= Exercises to complete =
1 - Retype the part of the article on the RNA heart therapy below, starting with "The therapy was" and going on through "in the arm.".
2 - Write a continuation of the article on the RNA heart therapy, picking up right after its final sentence.

Researchers at Columbia University have developed an innovative RNA-based therapy that may help the heart repair itself after injury, potentially transforming the way heart attacks are treated. The study, published in the journal Science on March 5, demonstrates a minimally invasive treatment that encourages the body to produce its own healing molecules.
The therapy was designed by researchers led by Cheng and tested in collaboration with clinicians at Columbia University Irving Medical Center and NewYork-Presbyterian Hospital. Instead of delivering medicine directly to the heart through invasive procedures, the treatment can be administered as a simple injection in the arm.
“You don’t have to open the chest or send a wire to the heart to deliver this drug,” Cheng said. “In principle, all the clinician needs to do is inject the particles into the arm.”
The research focuses on a natural hormone called Atrial Natriuretic Peptide (ANP), which helps newborn hearts regenerate by encouraging new blood vessel growth, reducing inflammation, and limiting scar formation. However, levels of this hormone decrease significantly with age, which limits the heart’s ability to repair itself after a heart attack.
To overcome this challenge, the research team created RNA-lipid nanoparticles that deliver genetic instructions encoding the gene NPPA into skeletal muscle cells. These cells then produce an inactive precursor molecule called pro-ANP, which circulates in the bloodstream until it reaches the heart. There, an enzyme known as Corin—present at much higher levels in heart tissue—converts it into active ANP, triggering healing processes.
In laboratory experiments involving both small and large animals, a single injection significantly reduced scarring and improved heart function after a heart attack. The therapy uses self-amplifying RNA (saRNA), allowing the treatment to remain active for at least four weeks after a single dose.

= Extracted records =

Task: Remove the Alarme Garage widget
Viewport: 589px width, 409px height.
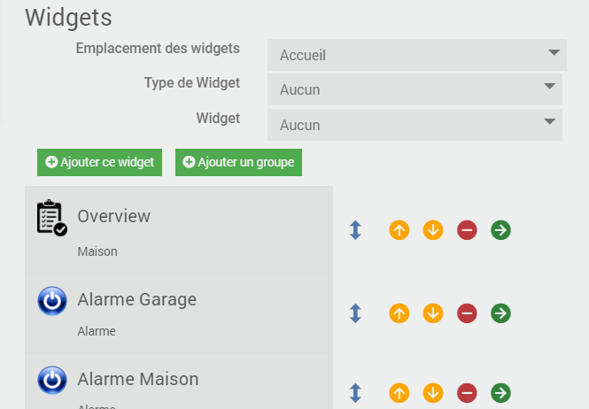Action: click(467, 313)
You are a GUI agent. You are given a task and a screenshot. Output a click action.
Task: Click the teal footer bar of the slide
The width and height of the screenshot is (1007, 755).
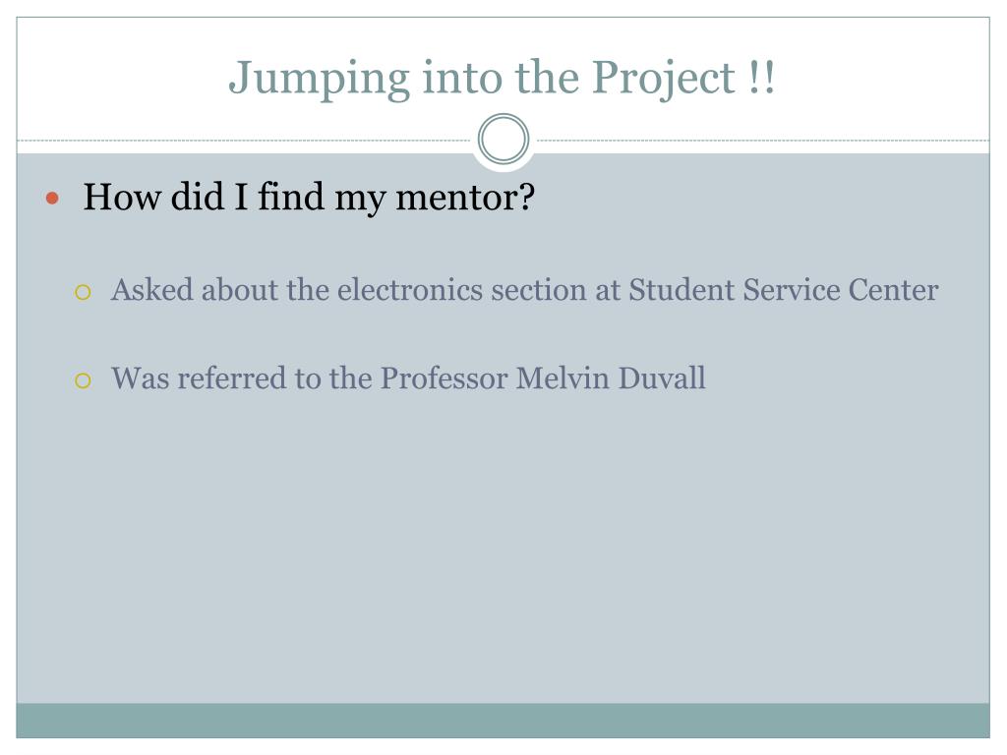(503, 721)
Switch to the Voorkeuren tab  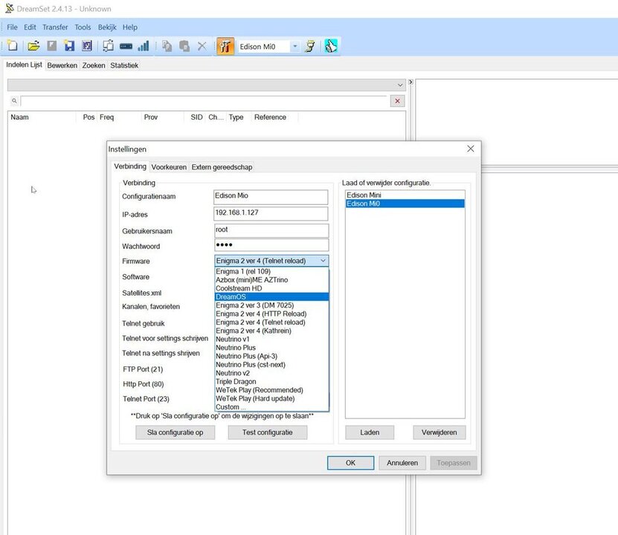pyautogui.click(x=168, y=166)
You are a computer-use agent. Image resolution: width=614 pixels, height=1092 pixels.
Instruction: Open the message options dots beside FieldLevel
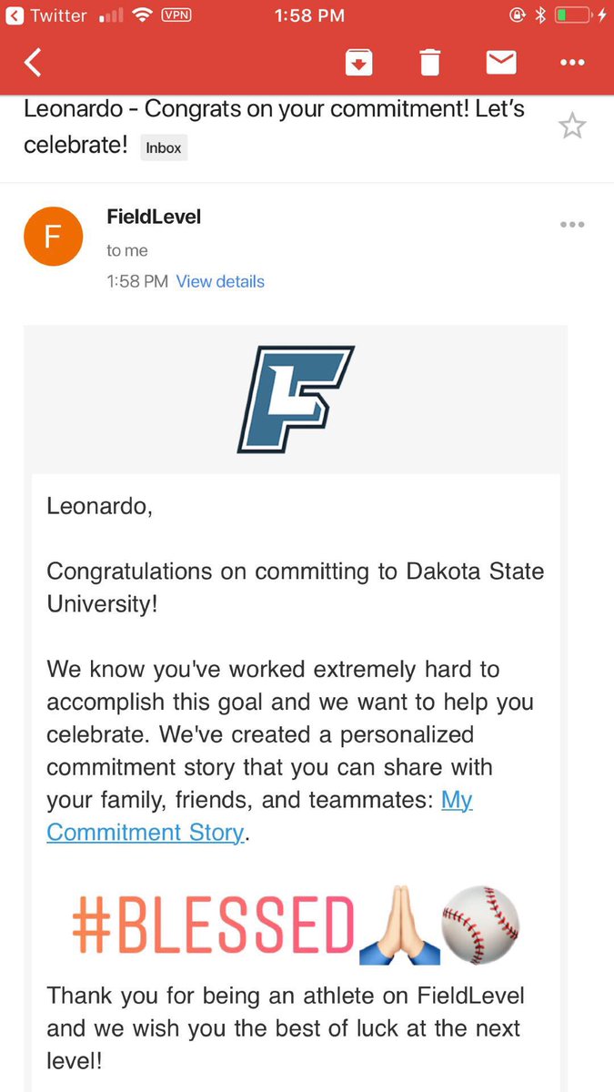tap(572, 224)
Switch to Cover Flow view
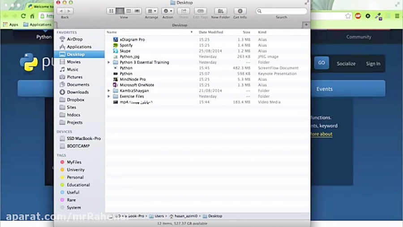Viewport: 403px width, 227px height. pyautogui.click(x=137, y=11)
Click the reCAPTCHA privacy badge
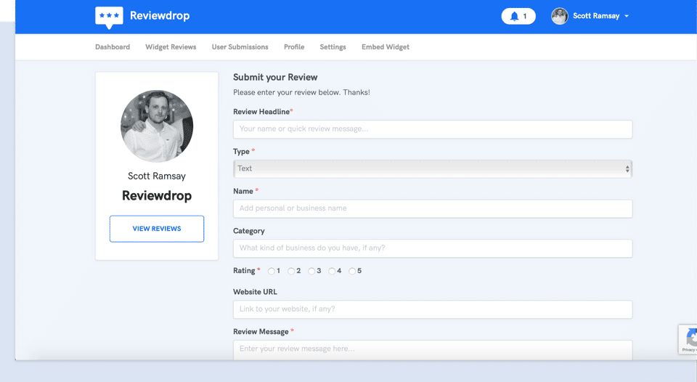The width and height of the screenshot is (697, 382). coord(688,339)
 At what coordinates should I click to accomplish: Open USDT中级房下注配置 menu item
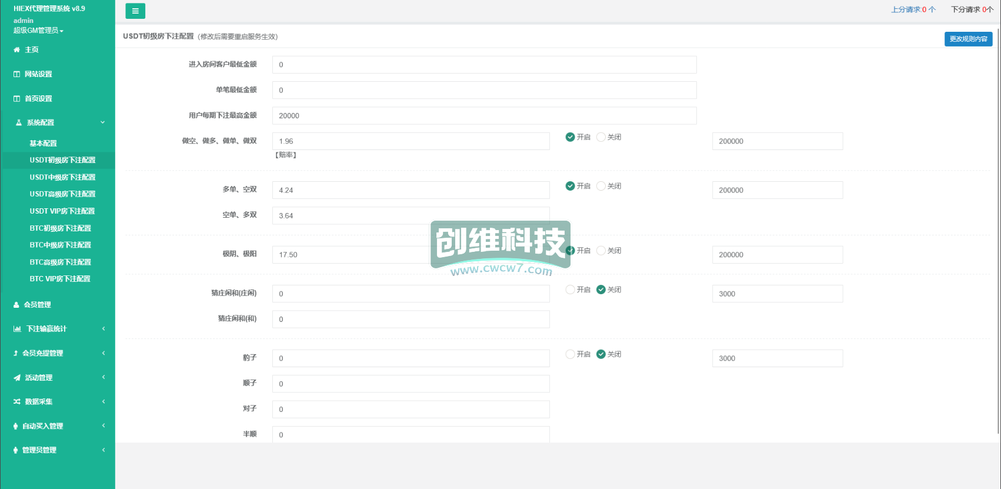(x=62, y=177)

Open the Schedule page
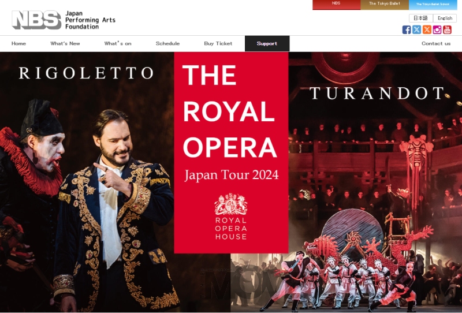coord(167,44)
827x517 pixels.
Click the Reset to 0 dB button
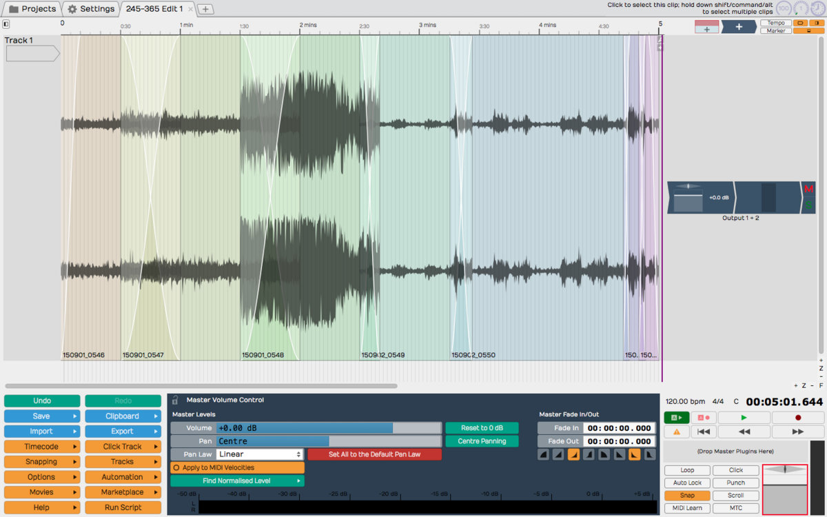(x=482, y=428)
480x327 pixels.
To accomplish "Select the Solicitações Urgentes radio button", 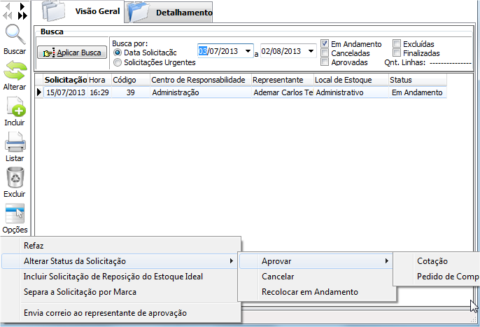I will point(118,62).
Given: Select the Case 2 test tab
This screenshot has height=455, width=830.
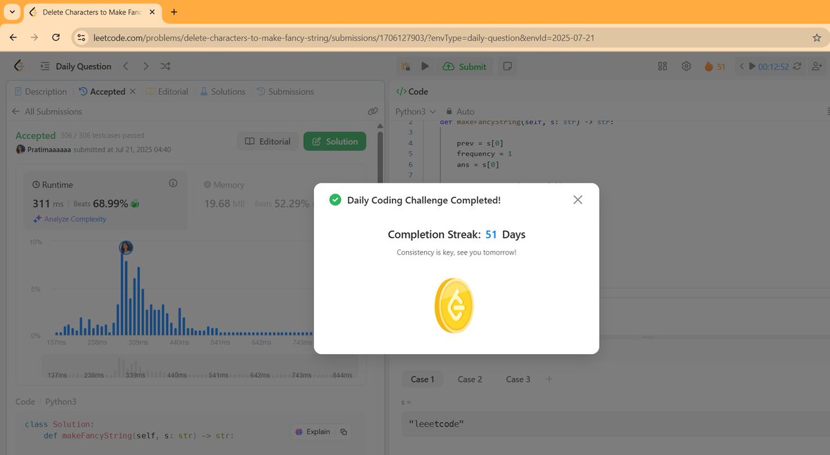Looking at the screenshot, I should pos(470,379).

= Response list =
1 -
The therapy was designed by researchers led by Cheng and tested in collaboration with clinicians at Columbia University Irving Medical Center and NewYork-Presbyterian Hospital. Instead of delivering medicine directly to the heart through invasive procedures, the treatment can be administered as a simple injection in the arm.

2 -
Torsten Vahl, an attending physician at Columbia University Irving Medical Center and assistant professor of medicine at Vagelos College of Physicians and Surgeons, emphasized the potential clinical impact.
“As a clinician who opens arteries with stents for patients who come to us with heart attacks, I am highly aware that we have a large unmet need,” Vahl said. “Too many times, patients are left with severe heart damage that later results in heart failure.”
Unlike current treatments such as organ transplants or stem cell therapies, RNA-based treatments may eventually be more affordable and accessible. The research team also tested the therapy in aged animals, animals with diet-induced Type 2 Diabetes, and models prone to Atherosclerosis. The treatment remained effective even when administered a week after a heart attack.
Beyond heart repair, the researchers believe the same RNA-delivery approach could be applied to other conditions, including Kidney Disease, High Blood Pressure, and Preeclampsia.
The team plans to manufacture the therapy through the Columbia Initiative in Cell Engineering and Therapy and hopes to begin a Phase I clinical safety trial at Columbia University Irving Medical Center in the future.
“If we can prove this therapy works in humans, it could open the door to regenerative treatments not only for the heart but for other organs as well,” the researchers noted.